D is several orders of magnitude lower. You can pretty much discount it.
C is the biggie directly.
A & B are large follow-on effects depending on weather.
Agree on D.

C is still tiny though. Specific heat of water is 4.2 J/(g.K); heat of fusion is 334 J/g (assumed salt-free). So 4 mm of rain at 2 degrees C will only melt 0.1 mm of ice before cooling to freezing point.
(And the resulting 5 mm puddle of water might still then freeze anyway.)

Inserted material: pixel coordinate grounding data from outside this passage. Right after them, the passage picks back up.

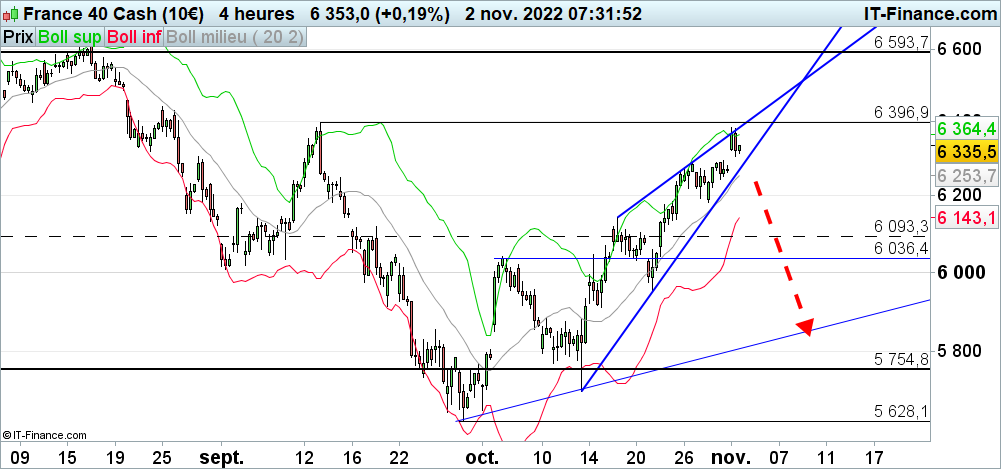
Task: Select the Boll milieu (20 2) legend item
Action: click(237, 37)
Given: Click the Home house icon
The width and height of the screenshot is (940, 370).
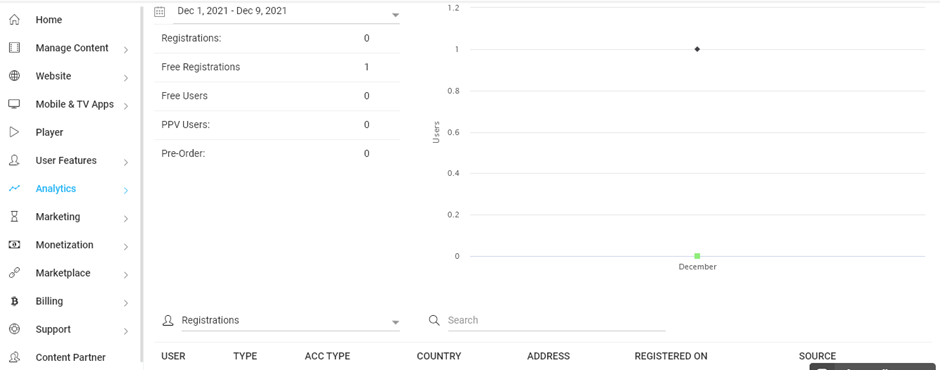Looking at the screenshot, I should point(14,20).
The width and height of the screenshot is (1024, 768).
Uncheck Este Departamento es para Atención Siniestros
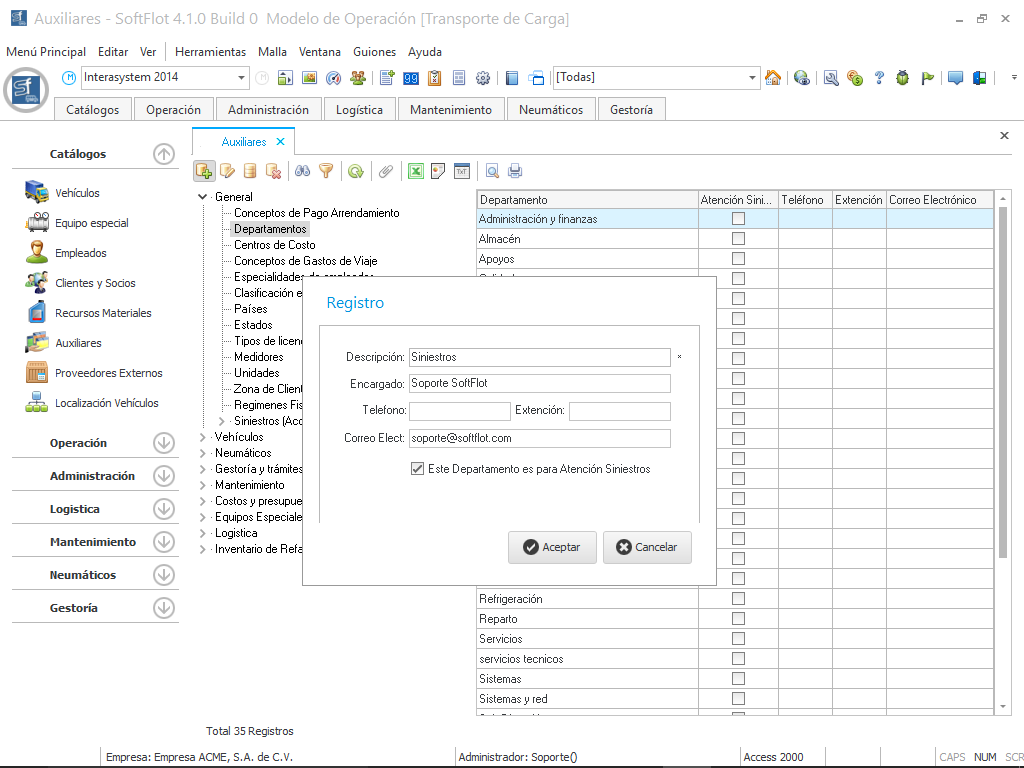417,469
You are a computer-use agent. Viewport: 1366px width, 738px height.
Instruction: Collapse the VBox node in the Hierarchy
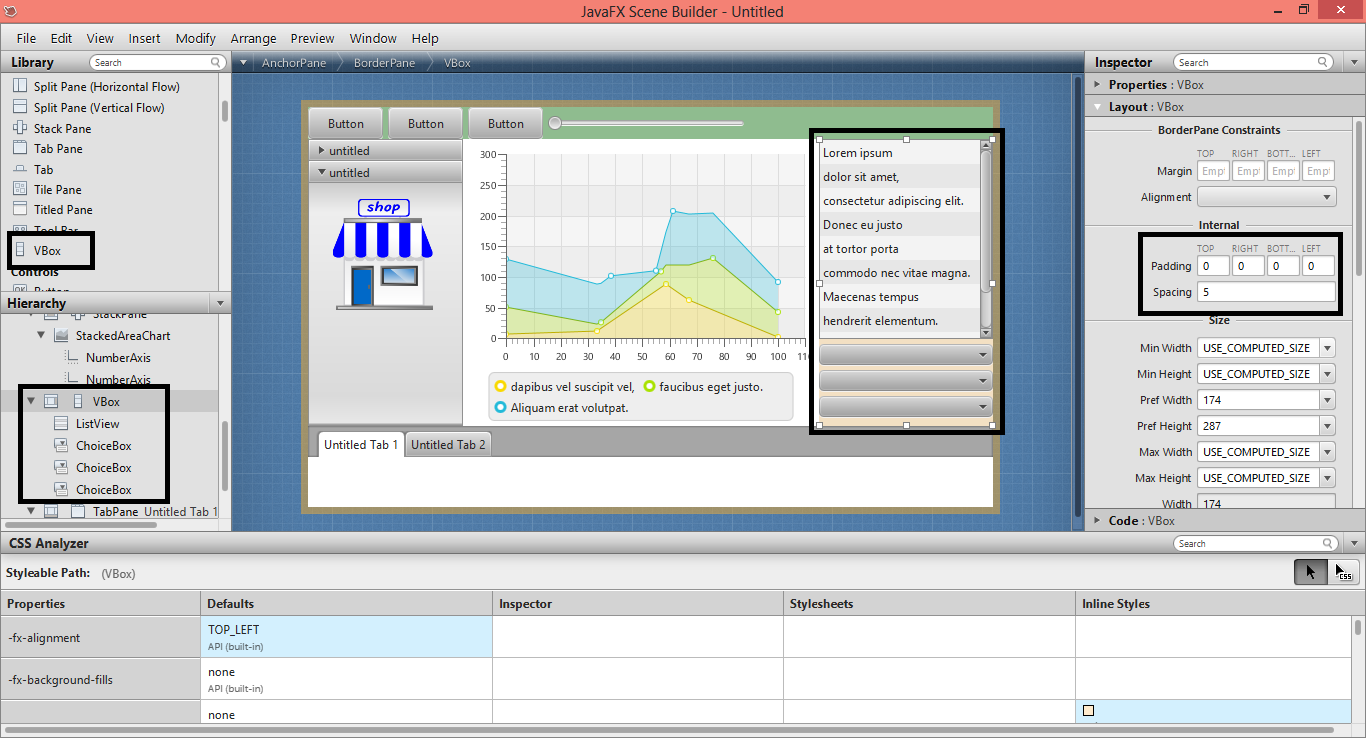tap(31, 400)
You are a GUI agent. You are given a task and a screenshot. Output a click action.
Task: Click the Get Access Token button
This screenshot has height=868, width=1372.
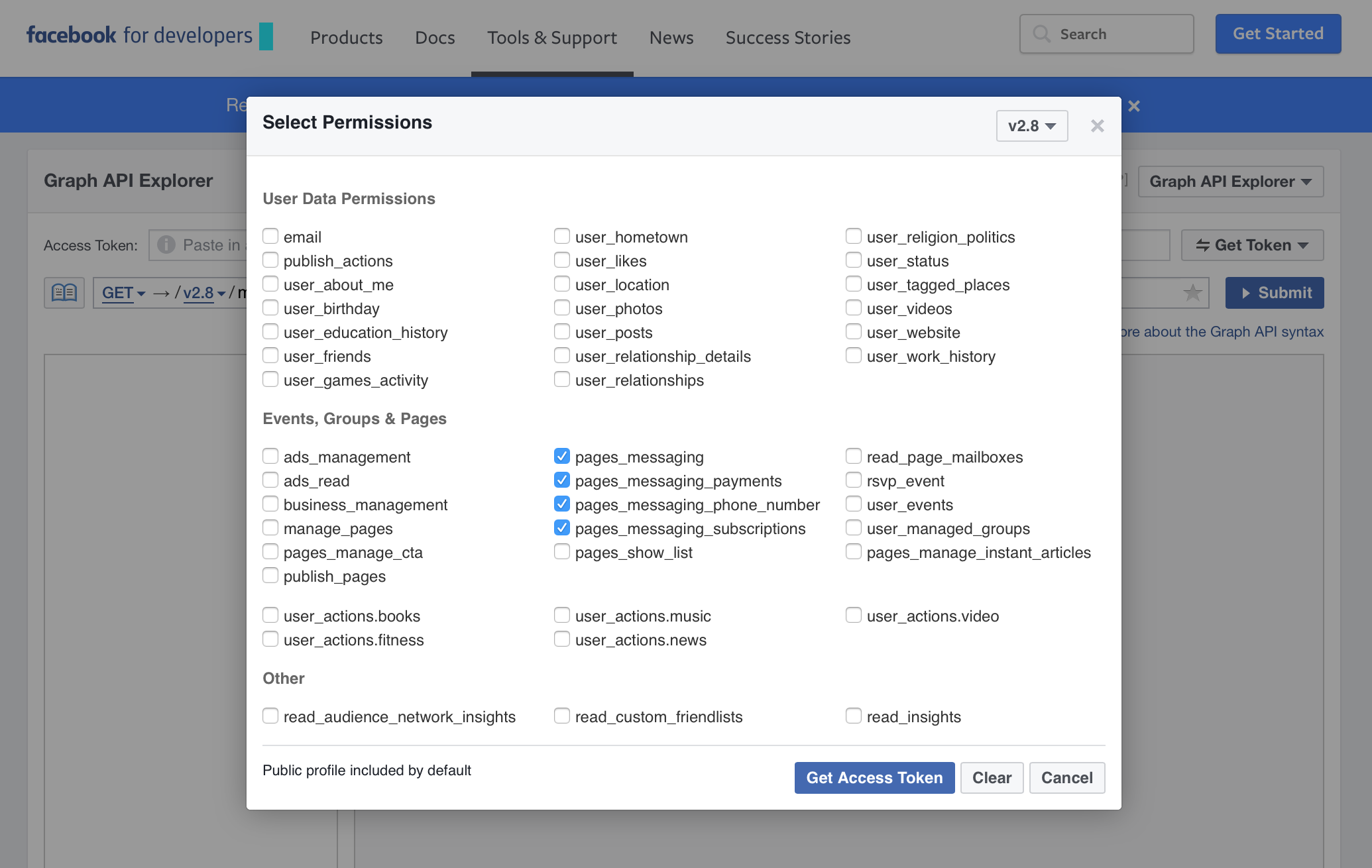point(875,777)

Ain't no "anyway" about freezing, i think. That 334 J/g works both ways. Not only when melting ice, but also when water freezes, too (just reverted energy flow, but same amount basically). I.e. to freeze that water into solid, thick layer of ice below it would have its temperature increased to zero (if it was 2 degrees below melting point i mean, if to use same idea reverted). Something like 390mm layer of ice (yep, not even 200 (5mm x40) - because ice specific heat is almost half of water's). But if that ice was already at its melting point? Then there will be no freezing happening, given strictly 0C air at the surface (since we don't talk how air temperature affects it, right now). When everything's 0C, ice will be sending exactly same amount of heat into water layer as water layer will be sending into the ice, basically - so nothing melts and nothing freezes. Things get real fancy when one starts to consider air temperature influence, evaporation's cooling, thermal conductivities vs thicknesses and wind effects, though.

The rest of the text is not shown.